Chinese researchers collected data from Internet comments to train ERNIE-Music, a generative text-to-waveform model.
Generating music from text is still a major challenge. There are several reasons for this, but a major one is the lack of a critical mass of training data. To develop such a text-music model, one needs not only the music itself but more importantly, a labeling of the corresponding data in text form.
Some methods try to get around this problem, such as Riffusion, which uses Stable Diffusion to directly generate images of music in waveform and then convert them into audible snippets.
Researchers at the Chinese Internet company Baidu now present a possible solution to the data shortage and the generative text-to-waveform model ERNIE-Music.
Do positive ratings equal good training data?
According to the team, ERNIE-Music is the first AI model to generate music in waveform from free text. Baidu collects the necessary data from Chinese music platforms - the paper does not specify which ones.
In total, the team collected 3,890 text-music pairs. The texts come from popular comments on the music platforms and usually describe characteristics of the 20-second tracks, according to the researchers.
"By our observation, the 'popular comments' are generally relatively high quality and usually contain much useful music-related information such as musical instruments, genres, and expressed human moods.," the paper states.
Baidu uses the data to train the ERNIE music diffusion model to synthesize waveforms from text descriptions. The resulting music has a wide variety of melodies and emotions, as well as instruments such as piano, violin, erhu, and guitar.
To evaluate ERNIE-Music, the team relies on human feedback from ten people who compare music generated by ERNIE-Music with other models such as Mubert, Text-to-Symbolic Music, and Musika. The Chinese team's model performs best on these benchmarks.
Baidu is also investigating whether the free-form text training performed for ERNIE-Music produces better results than training with relevant keywords extracted from the text, such as "piano, violin, gentle, melancholic". In fact, the researchers were able to show that the text format chosen for training has an effect and that the model trained with free-form text performs significantly better in comparison.

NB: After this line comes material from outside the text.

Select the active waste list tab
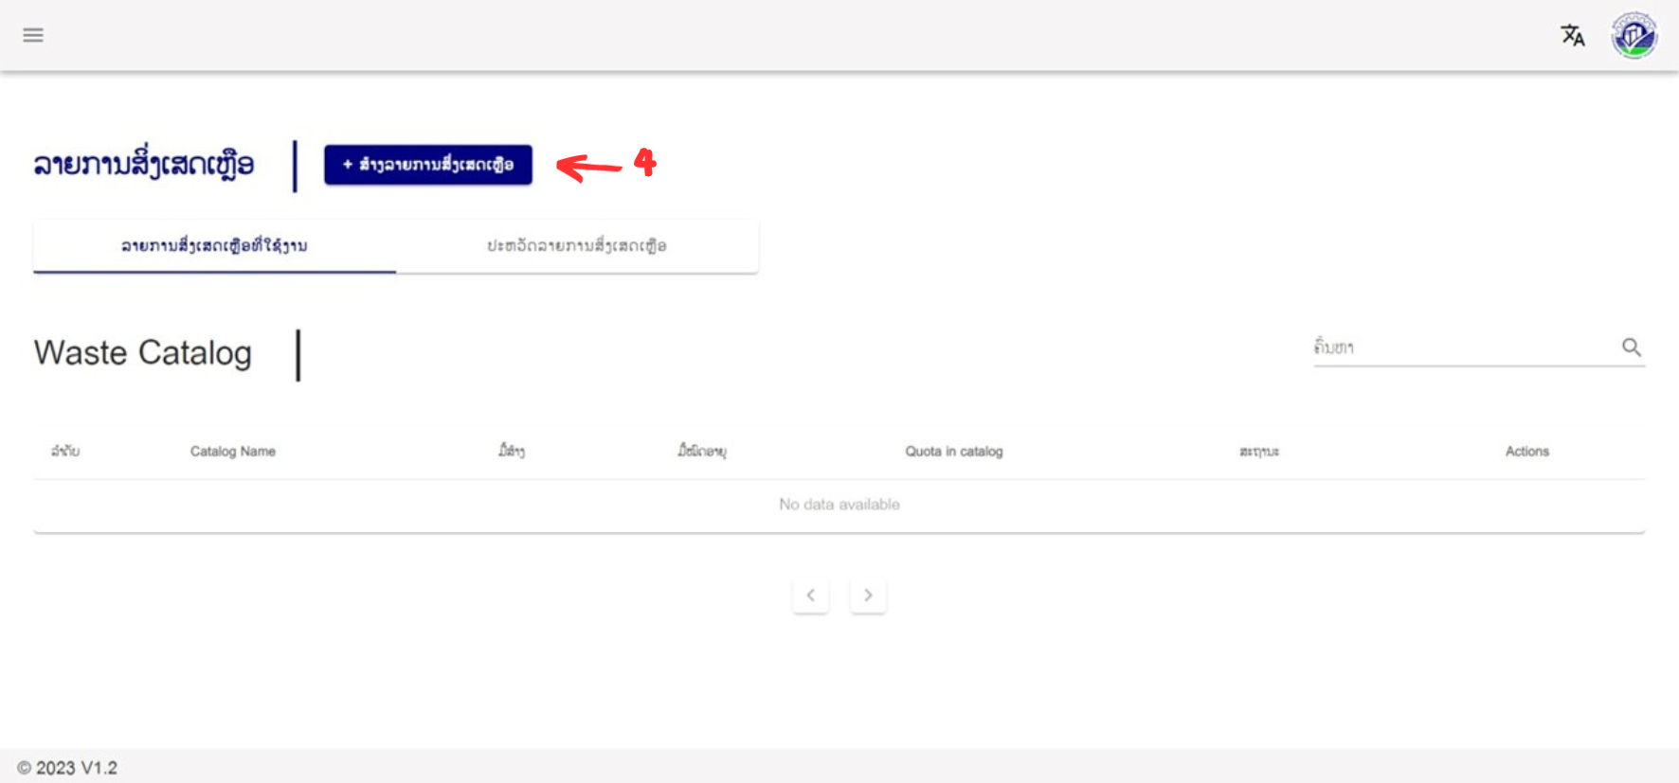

The results show that our free-form text-based conditional generation model creates diverse and coherent music and outperforms related works in music quality and text-music relevance.
From the paper
Is the "DALL-E for music" coming now?
So how should we classify the findings of Baidu's researchers? Are we one step closer to a "DALL-E for music"? Unfortunately, the team did not provide any audio samples or source code, so an independent evaluation is still pending. But Baidu's approach bets on end-to-end training with multimodal data pairs, which has been extremely successful in image synthesis and also offers a comparatively simple solution for collecting them for music.
However, the amount of data collected here is tiny compared to what is needed, and it remains to be seen whether the method can be scaled to more music and other languages. Such scaling is also likely to lead to similar copyright discussions as with image models - except that musicians have a much larger lobby through their labels.